Kamis, 31 Desember 2009

AGAMI JAWI RELIGIUSITAS ISLAM SINKRETIS

AGAMI JAWI
RELIGIUSITAS ISLAM SINKRETIS
Makalah Ini Diajukan Untuk Memenuhi Tugas dari Mata Kuliah Pendekatan Studi Islam

Dosen Pengampu :
DR. Ilman Nafi’ah, M.Ag








Disusun oleh:
TUKHROJIN


PASCASARJANA STAIN
SEKOLAH TINGGI AGAMA ISLAM NEGERI (STAIN)
CIREBON
2009


BAB I
PENDAHULUAN

A. Latar Belakang Masalah
Hampir sudah menjadi kesepakatan di kalangan studi Jawa, bahwa berdasarkan perilaku religiusnya, masyarakat Jawa bisa dibedakan ke dalam dua kelompok, yaitu Islam Santri dan Islam Abangan. Perilaku religius ini bisa dibedakan berdasarkan sistem kepercayaan kelompok dan partisipasinya dalam kegiatan ritual. Sistem kepercayaan dan praksis ritual di antara kedua kelompok religius ini menampakkan kecenderungan yang relatif berbeda.
Berdasarkan sistem kepercayaan, yang disebut dengan Islam Santri adalah sekelompok muslim saleh yang memeluk agama Islam dengan sungguh-sungguh, menjalankan perintah agama, dan berusaha membersihkan akidahnya dari perilaku syirik. Sedangkan Islam abangan adalah sekelompok muslim yang cara hidupnya masih banyak dikuasai oleh tradisi Jawa pra-Islam, yaitu suatu tradisi yang menitik beratkan pada pemaduan unsur-unsur Islam, Budha-Hindu, dan unsur-unsur asli sebelumnya. Sementara itu, berdasarkan partisipasi ritualnya, Islam Santri lebih beorientasi menjalankan ritual yang diajarkan Islam secara baku seperti shalat, puasa, ibadah haji, mengaji. Sementara Islam abangan lebih berorientasi pada ritual-ritual yang tidak diajarkan secara baku seperti slametan, ngruwat, tirakat, sesajen, dan sebagainya.
Melihat latar belakang masalah diatas maka pemaklah akan merumuskan makalah yaitu sebagai berikut.
B. Rumusan Masalah
1. Bagaimana Konteks Kemunculan Agami Jawi ?
2. Bagaimana Tingkat Sistem Keyakinan ?
3. Bagaimana Tingkat Sistem Ritual ?
C. Tujuan Penulisan Makalah
Tujuan penulisan makalah ini adalah untuk memperoleh data tentang :
1. Konteks Kemunculan Agami Jawi
2. Tingkat Sistem Keyakinan
3. Tingkat Sistem Ritual














BAB II
URAIAN PEMBAHASAN MAKALAH

A. Konteks Kemunculan Agami Jawi
Agami Jawi seperti yang disinyalir Koentjaraningrat sering disebut dengan Islam sinkretis.

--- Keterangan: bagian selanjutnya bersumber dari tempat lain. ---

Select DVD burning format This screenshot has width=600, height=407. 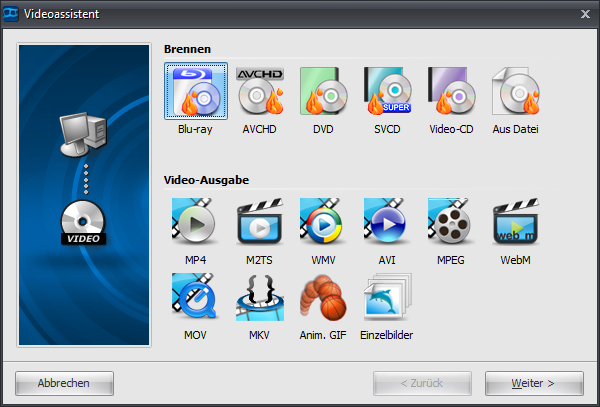point(324,93)
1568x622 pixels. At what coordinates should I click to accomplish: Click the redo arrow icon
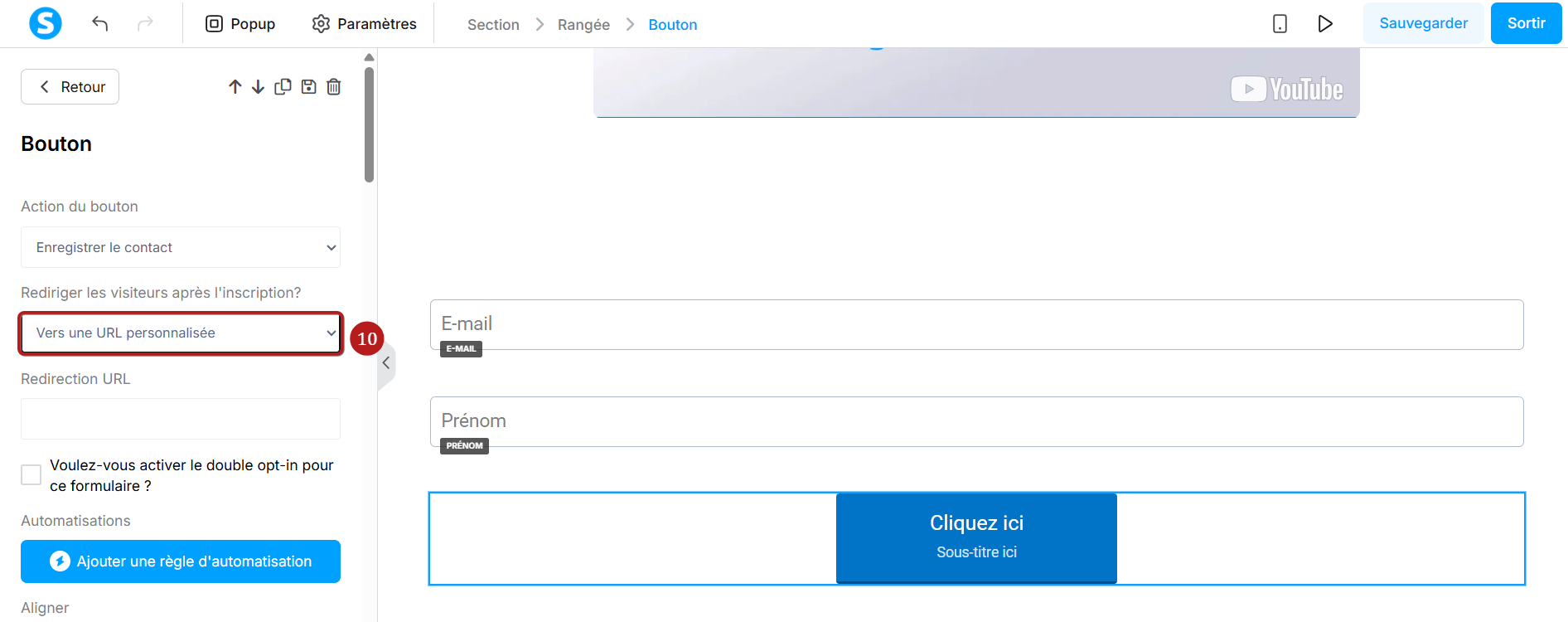pos(145,23)
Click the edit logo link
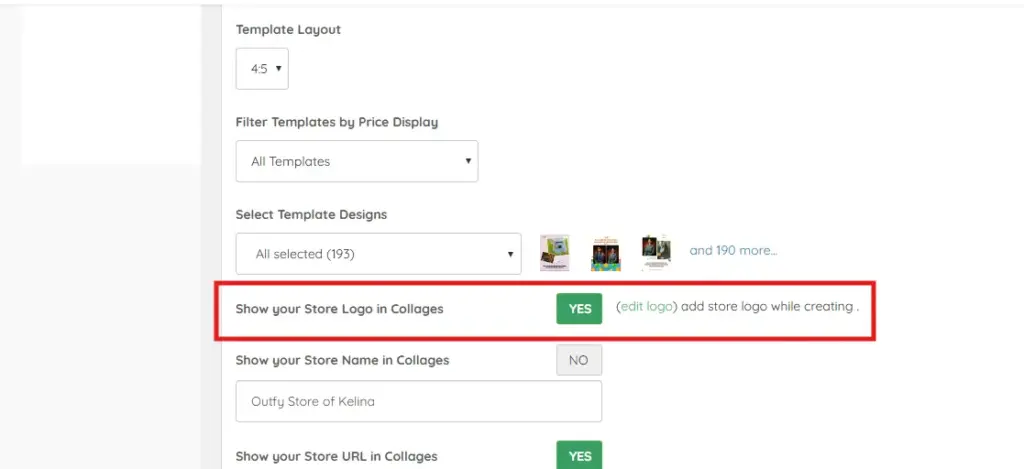This screenshot has width=1024, height=469. (646, 307)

Yang dimaksud sinkretis secara umum adalah proses ataupun hasil dari pengolahan, penyatuan, pengkombinasian dan penyelarasan dua atau lebih sistem prinsip yang berlainan atau berlawanan sedemikian rupa, sehingga terbentuk suatu sistem prinsip baru, yang berbeda dengan sistem-sistem prinsip sebelumnya. Dengan adanya proses sinkretis maka apa yang terkandung di dalam sebuah sistem prinsip baru tidak hanya terkandung sistem prinsip asli agama yang bersangkutan tetapi juga sistem prinsip dari unsur lain. Demikian juga yang terjadi dengan Agami Jawi.
Dengan kata lain, sikap sinkretis adalah
Suatu sikap atau pandangan yang tidak mempersoalkan benar salahnya sesuatu agama. Yakni suatu sikap yang tidak mempersoalkan murni atau tidak murninya suatu agama. Bagi orang yang berpaham sinkretis, semua agama dipandang baik dan benar. Penganut paham sinkretisme, suka memadukan unsur-unsur dari berbagai agama, yang pada dasarnya berbeda atau bahkan berlawanan.
Kemunculan Agama Jawi bukan proses yang berlangsung dalam ruang yang kosong. Tetapi proses ini terjadi di dalam sebuah logika dialektika budaya ketika satu prinsip bertemu dengan prinsip yang lain dalam dimensi sejarah. Proses dialektika akan selalu menghasilkan sintesis-sintesis baru yang kadang tak terduga atau tidak direncanakan sebelumnya. Faktor yang paling menonjol dalam proses sinkretis antara Islam dan tradisi Jawa sehingga menghasilkan agama Jawi dengan sendirinya juga datang dari kedua belah pihak.
Secara historis, Islam yang mula-mula berkembang di Indonesia pada umumnya dan Jawa pada khususnya adalah Islam yang dibawa oleh orang-orang Persia dan India melalui jalur perdagangan yang sangat kental dengan tradisi mistik. Islam mitis lebih berorientasi pada dimensi esoteris (batin) dibanding dimensi eksoteris (lahir). Ini berbeda dengan Islam yang datang pada gelombang kedua yaitu Islam reformis yang dibawa oleh para haji yang pulang dari Makkah. Islam reformis sebagai bagian dari gerakan wahabi yang sangat populer di tanah Arab yang sangat menentang keras kepercayaan-kepercayaan yang dianggap sebagai tahayul, kurafat atau bid’ah. Bentuk Islam mitis lebih menampakkan wajah lunak ketika bertemu dengan agama lokal, yaitu tradisi agama asli (animisme dan dinamisme) dan Hindu-Budha.
Sebelum hadir agama-agama supra-nasional seperti Hindu, Budha, Islam, Katolik atau Kristen, bangsa Indonesia telah hidup dalam sebuah alam religius yang sering disebut dengan kepercayaan animisme dan dinamisme. Oleh J.W.M. Bakker, kepercayaan purba ini disebut dengan agama asli atau otokton. Agama ini disebut asli karena berasal dan berakar dalam tradisi dan kultur setempat yang tidak diketahui secara pasti kapan munculnya dan siapa pendirinya.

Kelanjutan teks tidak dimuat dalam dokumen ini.